People v. Santiago, 38 N.Y.2d 881 (1976)
A crime is not a lesser included offense if it is possible to commit the greater offense without also committing the lesser offense; alternative, discrete offenses based on the location of the crime do not qualify as lesser included offenses.
Summary
Santiago was convicted of felonious possession of a weapon. At trial, the defense requested a jury charge on misdemeanor possession, arguing it was a lesser included offense. The Court of Appeals affirmed the felony conviction, holding that misdemeanor possession (possession in one’s home or business) is not a lesser included offense of felony possession (possession elsewhere) because one can commit the latter without necessarily committing the former. The court emphasized that these are alternative, discrete offenses based on location, and thus the defendant was not entitled to the requested charge.
Facts
The defendant followed his wife from his delicatessen onto the sidewalk and fired a gun multiple times at a parked car she had entered. One shot grazed her forehead.
Police officers who witnessed the shooting arrested the defendant as he re-entered his store.
The arresting officer found the gun on the floor behind the delicatessen counter.
Procedural History
The defendant was indicted for attempted murder, attempted first-degree assault, second-degree assault, reckless endangerment, and felonious possession of a loaded firearm outside his home or place of business.
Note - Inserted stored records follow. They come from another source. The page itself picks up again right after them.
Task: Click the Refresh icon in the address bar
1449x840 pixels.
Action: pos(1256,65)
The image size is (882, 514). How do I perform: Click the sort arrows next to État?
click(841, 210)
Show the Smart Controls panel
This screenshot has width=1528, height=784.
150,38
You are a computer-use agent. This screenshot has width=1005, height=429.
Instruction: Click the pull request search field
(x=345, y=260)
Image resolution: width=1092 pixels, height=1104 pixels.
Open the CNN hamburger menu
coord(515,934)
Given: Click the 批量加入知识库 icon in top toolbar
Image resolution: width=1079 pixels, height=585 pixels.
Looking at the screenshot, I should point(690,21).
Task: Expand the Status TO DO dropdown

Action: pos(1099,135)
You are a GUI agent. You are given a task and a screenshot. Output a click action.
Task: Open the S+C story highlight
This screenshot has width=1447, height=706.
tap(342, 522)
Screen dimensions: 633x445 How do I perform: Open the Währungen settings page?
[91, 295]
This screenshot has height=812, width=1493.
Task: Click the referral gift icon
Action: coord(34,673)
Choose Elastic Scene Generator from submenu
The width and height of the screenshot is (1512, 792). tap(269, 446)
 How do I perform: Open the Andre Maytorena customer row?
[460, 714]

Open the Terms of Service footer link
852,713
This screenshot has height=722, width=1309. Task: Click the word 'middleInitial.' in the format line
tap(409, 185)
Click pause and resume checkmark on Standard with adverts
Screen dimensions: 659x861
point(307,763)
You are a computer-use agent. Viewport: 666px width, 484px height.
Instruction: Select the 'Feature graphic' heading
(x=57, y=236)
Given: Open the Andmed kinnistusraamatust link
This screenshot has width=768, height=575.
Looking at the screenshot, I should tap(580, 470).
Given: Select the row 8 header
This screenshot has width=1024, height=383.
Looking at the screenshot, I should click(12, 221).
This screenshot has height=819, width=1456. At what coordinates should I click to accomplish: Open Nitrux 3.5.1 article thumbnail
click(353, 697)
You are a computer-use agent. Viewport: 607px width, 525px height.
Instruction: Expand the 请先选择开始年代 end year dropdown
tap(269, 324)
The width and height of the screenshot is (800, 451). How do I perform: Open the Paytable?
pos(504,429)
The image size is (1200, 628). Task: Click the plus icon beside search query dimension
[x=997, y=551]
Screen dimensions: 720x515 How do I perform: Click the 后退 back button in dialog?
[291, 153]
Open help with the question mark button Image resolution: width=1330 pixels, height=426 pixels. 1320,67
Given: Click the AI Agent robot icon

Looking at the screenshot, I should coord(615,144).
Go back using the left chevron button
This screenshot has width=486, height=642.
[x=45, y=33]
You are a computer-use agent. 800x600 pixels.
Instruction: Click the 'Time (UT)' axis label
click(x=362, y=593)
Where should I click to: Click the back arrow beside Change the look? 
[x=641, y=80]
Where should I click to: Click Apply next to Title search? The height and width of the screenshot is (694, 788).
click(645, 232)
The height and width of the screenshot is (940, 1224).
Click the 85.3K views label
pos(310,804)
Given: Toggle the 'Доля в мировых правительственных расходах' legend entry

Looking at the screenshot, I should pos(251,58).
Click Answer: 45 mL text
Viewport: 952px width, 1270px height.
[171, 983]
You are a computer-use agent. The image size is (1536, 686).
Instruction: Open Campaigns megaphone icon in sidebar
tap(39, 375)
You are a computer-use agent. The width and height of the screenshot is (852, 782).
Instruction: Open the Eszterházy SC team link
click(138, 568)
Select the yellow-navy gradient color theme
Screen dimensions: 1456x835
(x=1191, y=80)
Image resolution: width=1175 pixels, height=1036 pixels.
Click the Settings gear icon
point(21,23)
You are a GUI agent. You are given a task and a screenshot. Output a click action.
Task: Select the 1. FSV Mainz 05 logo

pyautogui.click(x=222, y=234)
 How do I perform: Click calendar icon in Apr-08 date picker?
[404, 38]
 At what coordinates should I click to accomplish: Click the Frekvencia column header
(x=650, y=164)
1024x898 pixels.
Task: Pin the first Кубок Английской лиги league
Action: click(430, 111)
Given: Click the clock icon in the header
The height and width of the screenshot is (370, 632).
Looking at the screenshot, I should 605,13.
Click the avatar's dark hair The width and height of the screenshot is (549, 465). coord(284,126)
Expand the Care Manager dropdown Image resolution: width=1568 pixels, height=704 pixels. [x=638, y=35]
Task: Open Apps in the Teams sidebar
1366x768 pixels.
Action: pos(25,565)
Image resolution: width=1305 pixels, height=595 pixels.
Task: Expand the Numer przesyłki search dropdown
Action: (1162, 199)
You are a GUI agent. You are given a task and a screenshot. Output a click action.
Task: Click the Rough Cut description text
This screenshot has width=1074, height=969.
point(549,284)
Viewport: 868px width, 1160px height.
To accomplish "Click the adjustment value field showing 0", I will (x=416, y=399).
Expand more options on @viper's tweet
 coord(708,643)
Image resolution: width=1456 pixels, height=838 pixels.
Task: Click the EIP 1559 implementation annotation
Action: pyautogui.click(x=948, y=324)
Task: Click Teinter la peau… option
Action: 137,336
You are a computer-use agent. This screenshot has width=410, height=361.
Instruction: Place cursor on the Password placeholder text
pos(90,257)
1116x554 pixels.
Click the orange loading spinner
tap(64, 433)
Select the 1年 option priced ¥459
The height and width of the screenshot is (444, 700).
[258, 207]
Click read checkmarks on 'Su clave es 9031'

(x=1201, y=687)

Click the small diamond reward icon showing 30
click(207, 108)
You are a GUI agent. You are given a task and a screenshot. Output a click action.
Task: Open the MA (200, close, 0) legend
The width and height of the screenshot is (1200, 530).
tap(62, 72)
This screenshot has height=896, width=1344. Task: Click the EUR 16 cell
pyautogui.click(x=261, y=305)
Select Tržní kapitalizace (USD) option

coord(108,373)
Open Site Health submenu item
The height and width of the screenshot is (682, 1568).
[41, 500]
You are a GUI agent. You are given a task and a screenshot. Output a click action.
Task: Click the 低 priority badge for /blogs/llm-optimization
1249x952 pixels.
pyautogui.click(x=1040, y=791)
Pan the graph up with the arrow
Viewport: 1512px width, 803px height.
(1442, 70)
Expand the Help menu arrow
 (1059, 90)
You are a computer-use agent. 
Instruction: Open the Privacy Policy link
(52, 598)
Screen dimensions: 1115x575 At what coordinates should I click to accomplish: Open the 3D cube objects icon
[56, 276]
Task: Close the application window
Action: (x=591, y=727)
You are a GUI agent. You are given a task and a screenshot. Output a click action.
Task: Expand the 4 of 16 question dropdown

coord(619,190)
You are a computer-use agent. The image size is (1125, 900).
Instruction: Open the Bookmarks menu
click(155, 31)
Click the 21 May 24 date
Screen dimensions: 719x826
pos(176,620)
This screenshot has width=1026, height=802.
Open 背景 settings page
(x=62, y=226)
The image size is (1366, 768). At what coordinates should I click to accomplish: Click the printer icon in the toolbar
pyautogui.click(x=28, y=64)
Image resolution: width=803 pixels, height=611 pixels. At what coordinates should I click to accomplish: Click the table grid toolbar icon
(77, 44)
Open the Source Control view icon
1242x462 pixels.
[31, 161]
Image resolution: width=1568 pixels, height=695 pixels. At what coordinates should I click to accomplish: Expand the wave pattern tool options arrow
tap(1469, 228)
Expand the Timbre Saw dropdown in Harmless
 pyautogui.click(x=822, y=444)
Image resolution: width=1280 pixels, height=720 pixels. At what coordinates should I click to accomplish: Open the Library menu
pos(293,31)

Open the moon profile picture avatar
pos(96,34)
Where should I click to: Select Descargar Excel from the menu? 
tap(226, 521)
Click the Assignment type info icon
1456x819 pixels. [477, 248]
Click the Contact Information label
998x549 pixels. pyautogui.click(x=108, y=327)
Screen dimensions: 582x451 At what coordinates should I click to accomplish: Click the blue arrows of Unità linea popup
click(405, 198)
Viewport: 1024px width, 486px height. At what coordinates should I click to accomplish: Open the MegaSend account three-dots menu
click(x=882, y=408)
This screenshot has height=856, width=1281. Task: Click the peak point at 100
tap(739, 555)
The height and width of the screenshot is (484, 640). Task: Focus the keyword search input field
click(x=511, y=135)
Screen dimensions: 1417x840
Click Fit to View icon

At trial, the jury convicted the defendant of felonious possession of a weapon but failed to reach a verdict on the attempted assault charge, which was later dismissed.
The defendant appealed, arguing that the trial court erred in denying his request for a misdemeanor charge and that there was insufficient evidence to support the felony conviction. The Appellate Division affirmed. The New York Court of Appeals affirmed the Appellate Division’s decision.
Issue(s)
Whether the trial court erred in denying the defendant’s request to charge the jury on misdemeanor possession of a weapon as a lesser included offense of felony possession of a weapon.
Holding
No, because the misdemeanor and felony offenses were alternative, discrete offenses as determined by the place of commission.
Court’s Reasoning
The Court of Appeals reasoned that a misdemeanor charge was not warranted because the indictment expressly covered the exception by including the clause, “said possession not being in the defendant’s home or place of business.” As such, there was no right to a misdemeanor charge under the indictment.
The court further explained that the misdemeanor offense was not a lesser included offense within the felony charge. Applying the statutory definition of a lesser included offense, the court stated that it was not impossible to commit possession outside the home or place of business without also committing possession in the home or place of business.
The court stated, “If possession took place in defendant’s home or place of business it was a misdemeanor; if possession was elsewhere it was a felony. On no reasonable interpretation of the statute can one say, to paraphrase the statutory definition of lesser included offense, that it was impossible, by the same conduct, to have had possession outside the home or place of business without concomitantly having had possession in the home or place of business.”
The Court also noted that the defendant did not object to the court’s failure in its felony charge to include appropriate reference to possession outside of the defendant’s home or place of business, thus the error was not preserved for review.